**EXERCISE DIRECTIONS:**
Retype each entry exactly as written, and keep the pictures out of the copy.

**SOURCE DATA:**
- - - - - - -
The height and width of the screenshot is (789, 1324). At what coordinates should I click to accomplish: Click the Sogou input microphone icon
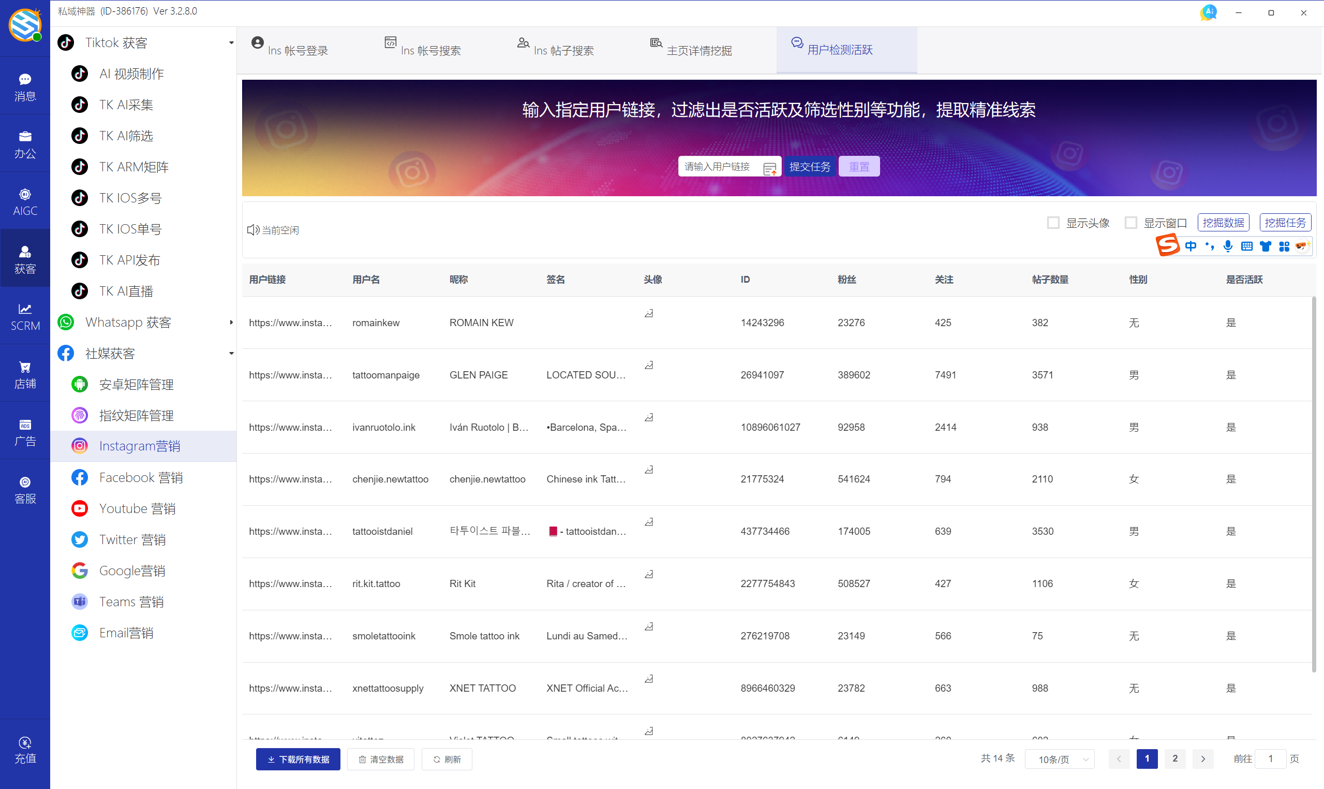click(x=1228, y=246)
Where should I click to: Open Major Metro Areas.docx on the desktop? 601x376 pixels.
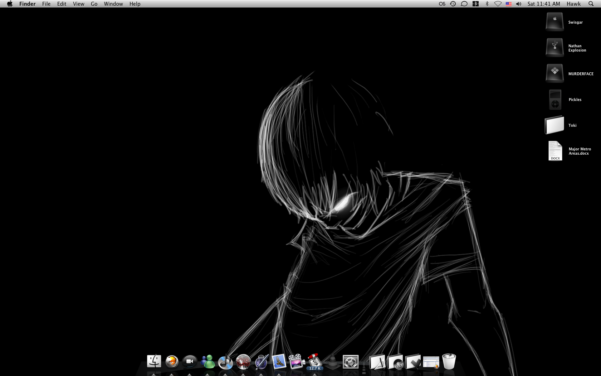pos(555,151)
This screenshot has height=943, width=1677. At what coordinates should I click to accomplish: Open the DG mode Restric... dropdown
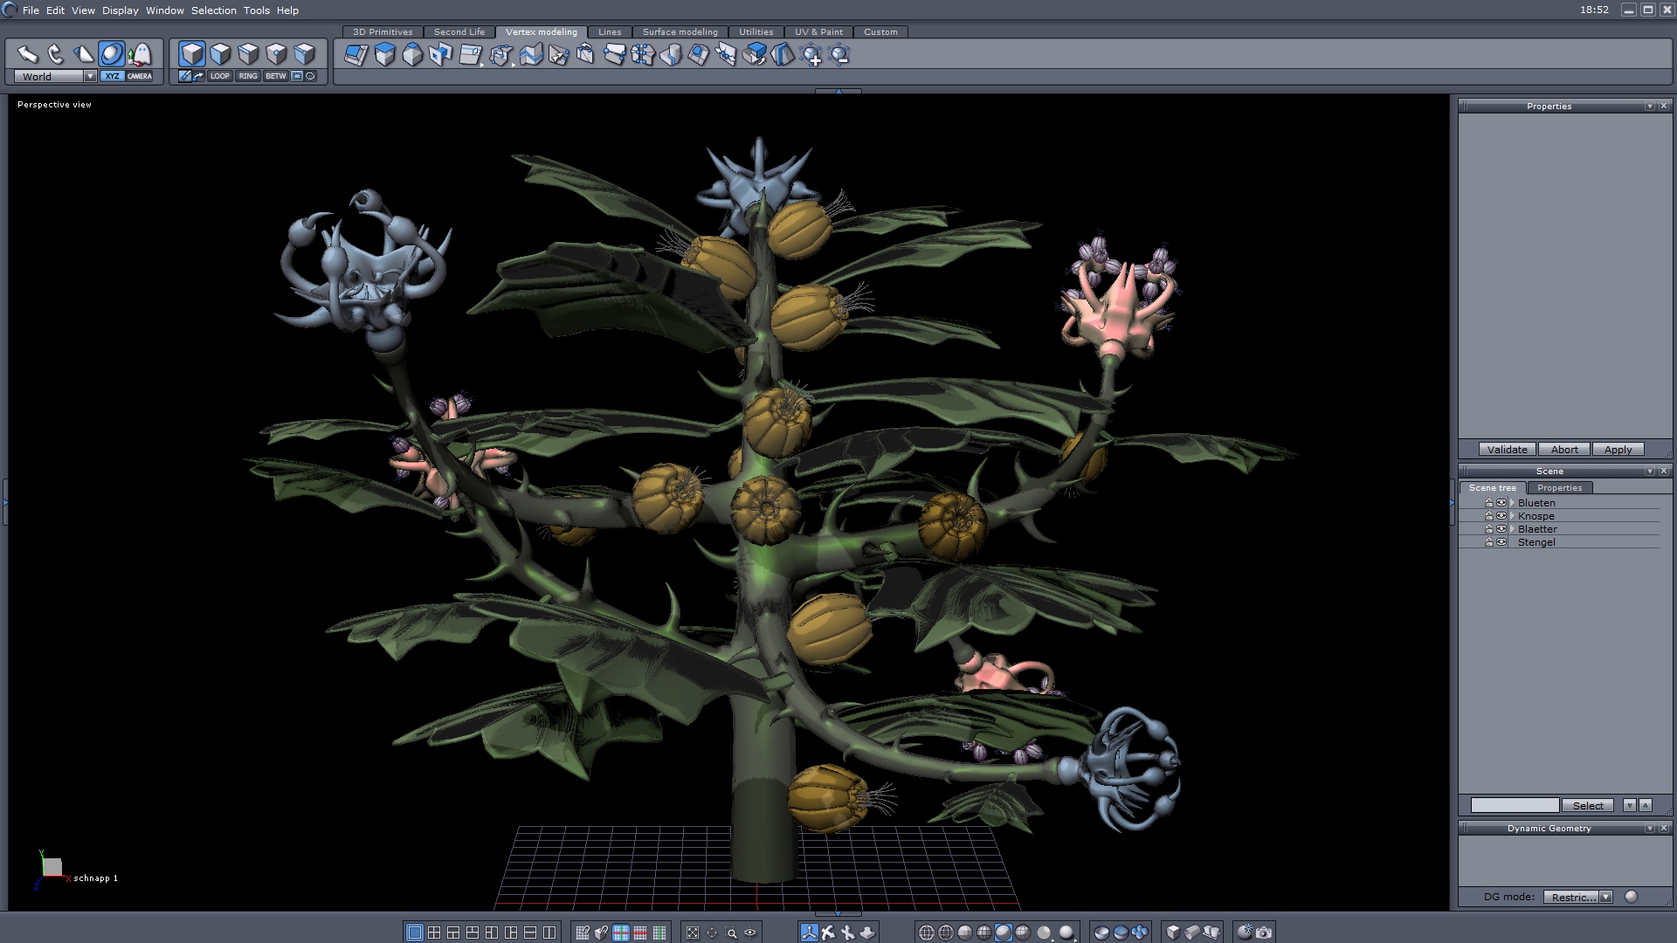[1605, 897]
- - - - - - -
**REPLY TO THE EXERCISE:**
The height and width of the screenshot is (789, 1324). At what coordinates should I click to accomplish: Click the Sogou input microphone icon
click(x=1228, y=246)
Where should I click to: Open Major Metro Areas.docx on the desktop? 601x376 pixels.
pos(555,151)
This screenshot has height=943, width=1677. At what coordinates should I click to accomplish: Open the DG mode Restric... dropdown
[1605, 897]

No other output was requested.